I suspect that the problem might be that HttpListenerResponse.ProtocolVersion is set in the constructor to be the same as the request's protocol version— but, the constructor is being called immediately after constructing the request, and the request has not yet parsed the protocol version yet; that doesn't happen until SetRequestLine is called a bit later.

eli-darkly commented 3 years ago

It seems to work fine if I use HttpListenerMode.Microsoft. I'm not entirely clear on what the advantages are of using one versus the other.

rdeago commented 3 years ago

Hello @eli-darkly, thanks for using EmbedIO!

<sarcasm> I'd like to award you an EmbedIO T-shirt or something for finding the 1000th HttpListener bug, but I lost count months ago. </sarcasm>

No small thanks to your thorough research, this one looks pretty easy to fix: since the response's protocol version must necessarily be the same as the request's, HttpListenerResponse.ProtocolVersion's getter may just return the request's ProtocolVersion. This means adding a reference to the request in HttpListenerResponse, but

I just had a look at .NET 5's HttpListener sources. Their managed HttpResponse has both:

It was a fun thing to discover, so thanks for that too.
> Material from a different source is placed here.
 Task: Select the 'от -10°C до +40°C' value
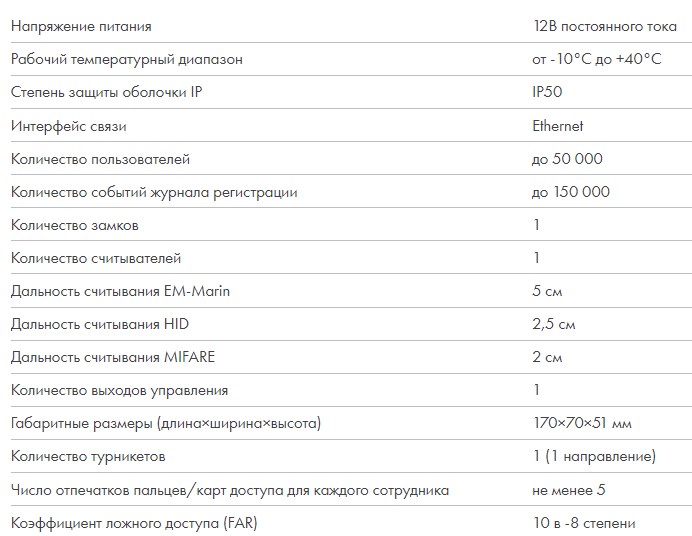[x=597, y=59]
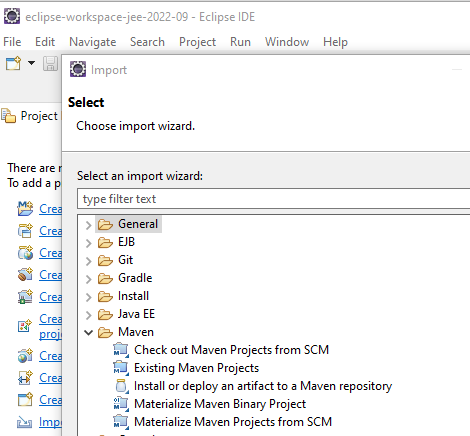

To me, it looks like HttpListenerResponse.ProtocolVersion may as well not exist on its own but instead just return the request's ProtocolVersion. This way we can leave the rest of the code untouched.

511 should fix this issue. If you don't want to wait for the release of EmbedIO v3.5.0, you can test by building from source: no special tools required, just Visual Studio or the .NET SDK.

eli-darkly commented 3 years ago

Great - glad that it turned out to have a straightforward solution, and thanks for the quick fix (this isn't a blocker for me though, since using HttpListenerMode.Microsoft seems to be fine for my purposes).

stale[bot] commented 3 years ago

This issue has been automatically marked as stale because it has not had recent activity. It will be closed if no further activity occurs. Thank you for your contributions.

markmeeus commented 2 years ago

i just stumbled over this issue. Is there any release date in sight for 3.5?

rdeago commented 2 years ago

Hello @markmeeus, sorry for bringing bad news... There's no plan for a 3.5 version any more.

EmbedIO v4.0, however, will solve this using a "stub" response and not creating a HttpListenerResponse at all until request processing is finished. This will also solve a bunch of HttpListener-related problems.

I have to ask everybody to be patient: EmbedIO is on my priority list, I'm still using it in new projects, but I'm sorta overbooked at the time, working full time on code that will benefit both EmbedIO and other projects... besides, I also have to pay bills like everybody. I had to take the hard decision to stop working on version 3.5 and go for 4.0 directly, in order to solve some "structural" problems once and for all, two of them being (case in point) our tight binding to HttpListener and our reliance on an old and buggy implementation. I'm not saying version 4 will free us from HttpListener completely, but it will pave the way for a "pluggable" HTTP layer, so when HttpListener is deprecated or even dropped from the .NET runtime we can decide whether to "unplug" it and use something else, fork it and maintain it separately, or maybe some other option that will surface in the future.